This ramune comes in a glass decanter shaped like an alien, with two big indentations in the head as eyes and a sturdy, cylindrical body below. It looks like a sex toy. The bottle holds a scant 6.7 ounces of clear liquid and its top is wrapped with plastic, on which is a diagram that explains how to open it. Duh, we think to ourselves, we know how to open bottles. You twist the top.
That doesn't work. We fiddle with the top some more. It's silver, and what seems to be some sort of glass stopper is plugging the mouth hole. We twist harder, but the lid isn't budging. We stick it in our mouth and try and bite it off. Ouch. Is this a joke? We retrieve the instructional diagram from the trash. Apparently it has something to do with a plastic "tool" that we discarded. We try using our teeth again. Ouch. No luck.
Then, in desperation, we poke the tool into the glass marble thing, and with a pop, a clear fizzy drink pours all over our lap as the glass-stopper is revealed to be a marble, and it drops down into the drink. How cool is that? The alien head's neck is thin, so the marble sits suspended in the head rather than falling all the way to the bottom.
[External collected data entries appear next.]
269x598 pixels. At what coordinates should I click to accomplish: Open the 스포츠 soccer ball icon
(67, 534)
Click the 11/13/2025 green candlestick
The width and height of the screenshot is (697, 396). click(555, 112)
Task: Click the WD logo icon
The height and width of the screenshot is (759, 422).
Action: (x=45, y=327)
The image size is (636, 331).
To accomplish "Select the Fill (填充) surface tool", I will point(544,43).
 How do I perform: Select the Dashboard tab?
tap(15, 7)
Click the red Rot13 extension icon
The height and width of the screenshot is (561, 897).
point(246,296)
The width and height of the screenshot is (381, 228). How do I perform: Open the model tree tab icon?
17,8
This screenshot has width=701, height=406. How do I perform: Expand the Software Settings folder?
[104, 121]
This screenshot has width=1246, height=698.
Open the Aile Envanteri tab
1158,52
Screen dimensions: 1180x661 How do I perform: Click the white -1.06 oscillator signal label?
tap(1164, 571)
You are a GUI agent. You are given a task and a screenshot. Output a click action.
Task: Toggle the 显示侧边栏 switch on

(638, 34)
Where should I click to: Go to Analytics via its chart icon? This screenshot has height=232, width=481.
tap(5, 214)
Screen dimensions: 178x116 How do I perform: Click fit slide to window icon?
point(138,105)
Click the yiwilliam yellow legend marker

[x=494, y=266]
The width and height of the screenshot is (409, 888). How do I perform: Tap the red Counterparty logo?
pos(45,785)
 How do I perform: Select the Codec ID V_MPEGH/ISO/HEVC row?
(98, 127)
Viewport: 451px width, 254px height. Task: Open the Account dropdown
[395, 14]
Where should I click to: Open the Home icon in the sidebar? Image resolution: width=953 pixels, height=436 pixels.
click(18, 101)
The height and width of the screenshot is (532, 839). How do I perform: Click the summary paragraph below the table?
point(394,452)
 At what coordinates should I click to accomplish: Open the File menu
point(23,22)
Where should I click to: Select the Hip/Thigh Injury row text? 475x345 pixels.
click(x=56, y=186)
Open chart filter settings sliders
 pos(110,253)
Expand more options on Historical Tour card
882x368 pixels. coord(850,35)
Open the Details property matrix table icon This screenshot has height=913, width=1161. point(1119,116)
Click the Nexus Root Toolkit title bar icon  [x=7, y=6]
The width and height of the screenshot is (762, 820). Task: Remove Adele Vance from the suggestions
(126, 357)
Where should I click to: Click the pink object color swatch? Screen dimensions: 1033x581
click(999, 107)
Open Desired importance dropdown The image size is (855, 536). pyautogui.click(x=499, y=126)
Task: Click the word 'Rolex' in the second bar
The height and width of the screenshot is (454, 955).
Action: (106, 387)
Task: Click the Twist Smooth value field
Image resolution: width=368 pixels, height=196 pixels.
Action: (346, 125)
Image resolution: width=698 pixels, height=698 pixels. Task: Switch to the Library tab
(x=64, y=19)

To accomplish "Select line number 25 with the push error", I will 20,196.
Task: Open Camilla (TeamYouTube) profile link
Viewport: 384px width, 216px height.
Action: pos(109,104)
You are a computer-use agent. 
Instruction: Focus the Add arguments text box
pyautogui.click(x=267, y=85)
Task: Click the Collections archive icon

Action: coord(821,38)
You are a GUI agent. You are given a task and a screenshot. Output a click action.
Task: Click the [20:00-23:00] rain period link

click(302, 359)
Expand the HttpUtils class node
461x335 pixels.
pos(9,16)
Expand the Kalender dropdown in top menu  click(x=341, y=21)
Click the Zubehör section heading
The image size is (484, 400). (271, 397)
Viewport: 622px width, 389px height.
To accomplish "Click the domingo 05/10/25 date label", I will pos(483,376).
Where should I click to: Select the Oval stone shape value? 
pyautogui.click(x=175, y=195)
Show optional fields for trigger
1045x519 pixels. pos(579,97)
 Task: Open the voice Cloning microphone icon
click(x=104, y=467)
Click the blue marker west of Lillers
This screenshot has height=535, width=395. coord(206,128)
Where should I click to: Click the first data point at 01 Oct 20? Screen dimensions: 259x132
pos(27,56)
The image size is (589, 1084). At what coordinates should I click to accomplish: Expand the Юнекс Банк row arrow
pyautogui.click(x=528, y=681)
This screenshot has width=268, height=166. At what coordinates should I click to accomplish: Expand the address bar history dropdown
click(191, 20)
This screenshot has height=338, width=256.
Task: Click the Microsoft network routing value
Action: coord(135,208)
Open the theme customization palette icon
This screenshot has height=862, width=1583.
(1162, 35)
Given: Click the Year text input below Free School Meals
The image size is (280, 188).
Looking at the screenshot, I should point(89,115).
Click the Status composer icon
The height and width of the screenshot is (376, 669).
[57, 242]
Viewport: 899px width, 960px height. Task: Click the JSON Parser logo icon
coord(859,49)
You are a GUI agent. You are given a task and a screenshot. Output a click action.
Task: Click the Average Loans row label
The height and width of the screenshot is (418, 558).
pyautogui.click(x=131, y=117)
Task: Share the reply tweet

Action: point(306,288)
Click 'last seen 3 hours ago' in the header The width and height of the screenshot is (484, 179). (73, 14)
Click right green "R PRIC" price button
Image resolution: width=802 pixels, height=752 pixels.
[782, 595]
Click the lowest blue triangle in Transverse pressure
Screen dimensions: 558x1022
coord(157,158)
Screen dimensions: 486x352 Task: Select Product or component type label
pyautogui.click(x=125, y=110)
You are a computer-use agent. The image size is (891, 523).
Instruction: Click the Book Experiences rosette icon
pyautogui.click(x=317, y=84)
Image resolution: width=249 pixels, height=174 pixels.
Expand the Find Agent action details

Ramune is a generic term for a Japanese-style soda, and it comes in many flavors -- melon, peach, lemonade, kiwi, etc. Hello Kitty even makes ramune soda. The ingredient list for this lychee-flavored ramune is pretty simple: sugar, glucose and fructose are the top three ingredients. From there, the rest are acids and flavorings. Not much to it, and the first sip confirms that ramune soda is for the kids, not the adults. It's for the anime set, with its stylish bottle, doe-eyed demeanor and saccharine taste. Tip the bottle and the marble rolls up toward the spigot, which gets problematic as the liquid is consumed -- the marble rolls up and plugs the opening.
And the lychee? Well, no. No real lychee flavor to be found anywhere. It's more like cream soda, sweet and spineless. If you're not a fan of sugared carbonated beverages, you'll hate this. But really, who cares what it tastes like? Ramune isn't about substance. It's about style, about form over function, about superficiality and appearances -- all of which makes us wonder why Americans haven't gone nuts for the ramune lychee-flavored soft drink.